[For rent along 2nd Avenue]
In case you missed this news from last week... City Council passed legislation (totaling five bills) — the first of its kind in the country — that will require landlords to register storefronts with the city. This database will offer a snapshot of retail spaces in the five boroughs and their vacancy status.
As Bloomberg put it:
The effort, aimed at creating a more comprehensive data set to monitor the health of the city’s small businesses, seeks to replace the existing patchwork of available information, which doesn’t paint a complete picture of the state of the market.
The “Storefront Tracker” bill, introduced by Manhattan Borough President Gale Brewer, City Council member Helen Rosenthal and City Council Speaker Corey Johnson, requires the Department of Finance to gather data on storefronts that will be bundled into an online resource to better understand the woes of the small-business sector.
Some details via amNY's report:
At the start of each year, building owners with storefront and second-floor commercial spaces, as well as commercial spaces in residential buildings, will be required to register with the city Department of Finance as part of their annual income and expense filings. The size, location, occupancy status, monthly rent, lease status and owner contact information will be required for each space.
Owners who fail to register or who provide inaccurate data will face fines. They will also be required to update the database if the occupancy status or ownership of the building changes within the first six months of the year.

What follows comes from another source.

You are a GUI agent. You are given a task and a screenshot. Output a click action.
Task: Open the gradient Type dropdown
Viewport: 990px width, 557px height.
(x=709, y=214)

The public will be able to see a commercial building’s occupancy status via the online Storefront Tracker database. More detailed data, such as the median time vacant spaces have remained empty, will be made available online via the census tract or council district.

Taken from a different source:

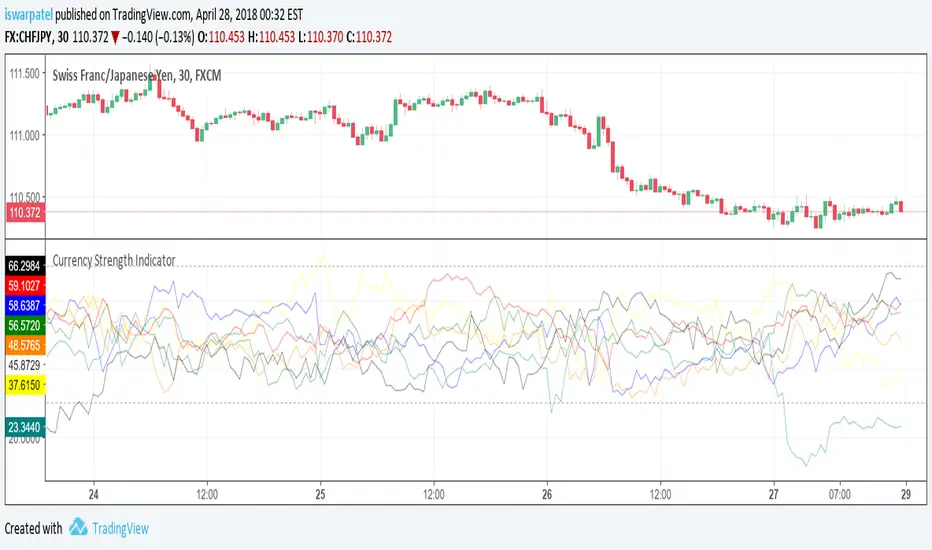Screen dimensions: 932x550
Task: Click the red 59.1027 value label
Action: [23, 285]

Small-business advocates were generally supportive of the Storefront Tracker, calling it a useful tool.
“But it is perplexing why a bill counting vacant storefronts was fast-tracked and passed in just four short months,” Kirsten Theodos, co-founder of TakeBackNYC, told The Villager, “while the Small Business Jobs Survival Act, a bill that would actually stop the closings by addressing the unfair lease-renewal process, had a hearing eight months ago and since then there has been zero movement toward a vote.”
Said Andrew Berman, executive director of Village Preservation: "[I]t is not by itself nearly sufficient to address the challenges facing small store owners in New York City right now."

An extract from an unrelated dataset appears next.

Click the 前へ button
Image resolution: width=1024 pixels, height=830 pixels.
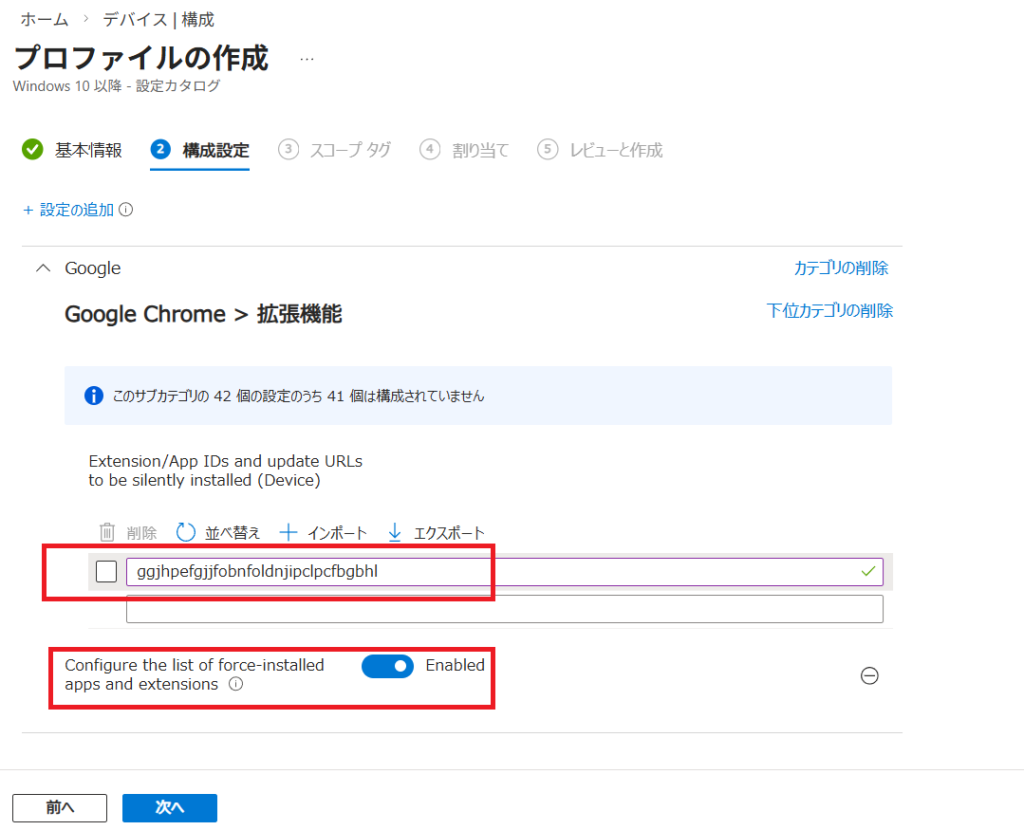[x=59, y=808]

The Association for Neighborhood & Housing Development had a more celebratory take on the legislation.
"These wins come at a time when neighborhoods across the five boroughs have seen steep upticks in vacant commercial space. Landlords may be prompted to warehouse their storefronts in anticipation of rising rents or with the intent of holding out for the highest bidding tenant."
According to a count done by the East Village Community Coalition last summer and fall, there are over 200 vacant storefronts in the East Village.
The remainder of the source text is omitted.